Quando Goku ha rischiato di avvelenarsi per battere Al Satan e resuscitare l’amico Crilin, alla me stessa ragazzina che guardava la tv è sembrata la cosa più naturale del mondo (per non dire di quando Vegeta si sacrifica per Trunks e Bulma). Dragon Ball ha elevato il valore dell’amicizia e ci ha insegnato a impostare le nostre alla stessa maniera. Non solo: guardando la saga quando ero bambina, ho capito per la prima volta il valore del perdono e della redenzione. Se anche i nemici più prepotenti alla fine riuscivano a redimersi, perché non credere che fosse quello il meccanismo reale che smuove l’animo umano? Perché non riscoprirci tutti fiduciosi e ottimisti? È forse stato proprio lì l’intoppo, l’inciampo in cui la nostra generazione è cascata e dal quale non è più riemersa: credere che tutto fosse possibile.

Non solo: battersi perché tutto fosse possibile. Credo che ci sarà sempre una profonda differenza tra chi è cresciuto guardando Dragon Ball e chi invece non lo ha fatto. Chi tornava a casa per accompagnare Goku nelle sue infinite battaglie, ha sperimentato il duro lavoro e il sacrificio. Goku non ha mollato mai, neanche per un istante. Ha combattuto ogni giorno tutte le sue battaglie, dando tutto se stesso. Sempre. Non era superficiale, approssimativo, distratto: al contrario, era un cultore del duro lavoro. Ci ha insegnato che, per ottenere dei risultati, è necessaria la fatica. Bisogna allenarsi duramente per battere i propri avversari, bisogna lavorare tutti i giorni su se stessi e sui propri limiti per migliorarsi ogni giorno di più.

Dragon Ball ci ha insegnato il valore del sacrificio e della fatica. In una parola: la perseveranza.

Credevamo di stare a guardare un cartone animato come tanti, invece stavamo imparando qualcosa sulla vita. Dragon Ball ci ha trasmesso il senso di lealtà, ci ha insegnato a vedere la bellezza nelle cose più semplici. Attraverso quelle storie, ci siamo resi conto di quanto sia eroico e straziante sentirsi parte di una cosa più grande e darle in dono tutto quello che abbiamo. Akira Toriyama (la nostra infanzia, adolescenza e tutta la vita) non stava solo rallegrando i pomeriggi di noi bambini inconsapevoli e ingenui. Stava abituando un’intera generazione di sognatori a guardare il mondo con ostinata speranza.

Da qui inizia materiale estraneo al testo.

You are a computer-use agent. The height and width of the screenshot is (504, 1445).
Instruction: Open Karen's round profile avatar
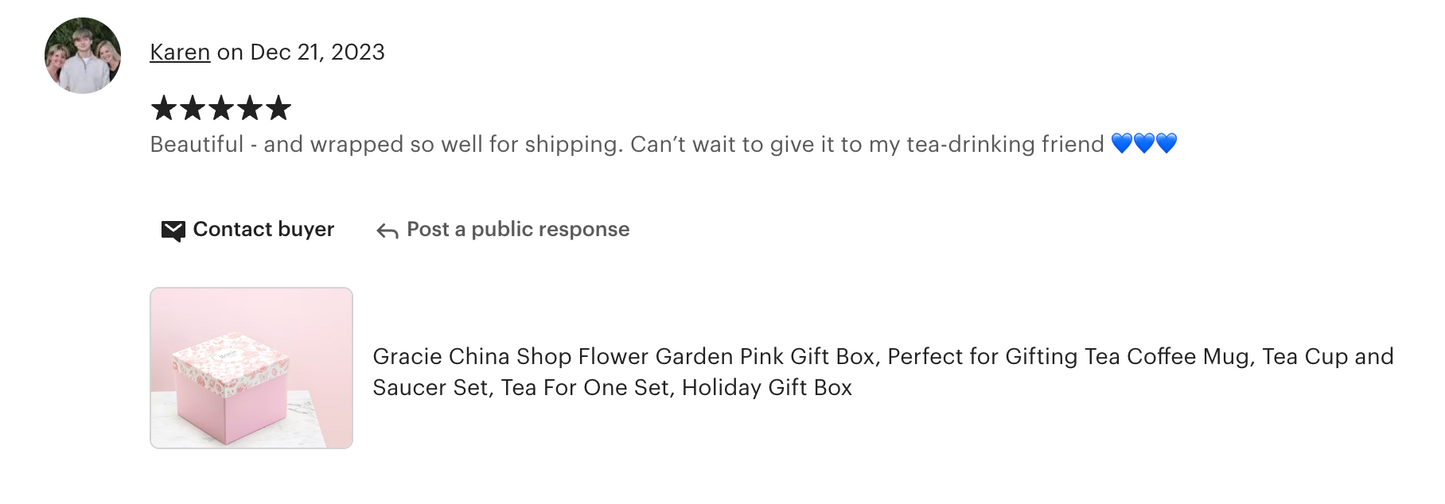tap(83, 55)
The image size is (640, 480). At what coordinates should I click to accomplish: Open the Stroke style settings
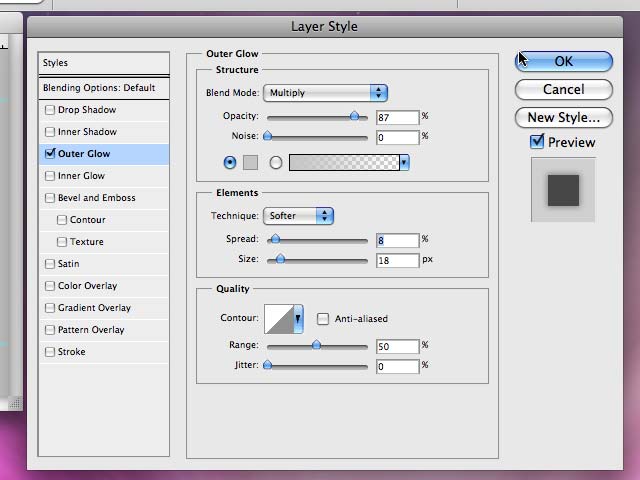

E con un sorriso, sempre con un sorriso. Per cui, se qualche volta ci chiediamo da dove provenga in realtà la nostra testarda e irremovibile fiamma che – malgrado i tempi e le disillusioni – ancora avvampa, forse uno sguardo ai pomeriggi in cui guardavamo Dragon Ball dovremmo lanciarlo. Credevamo non ci avesse insegnato niente, invece ci ha insegnato tutto.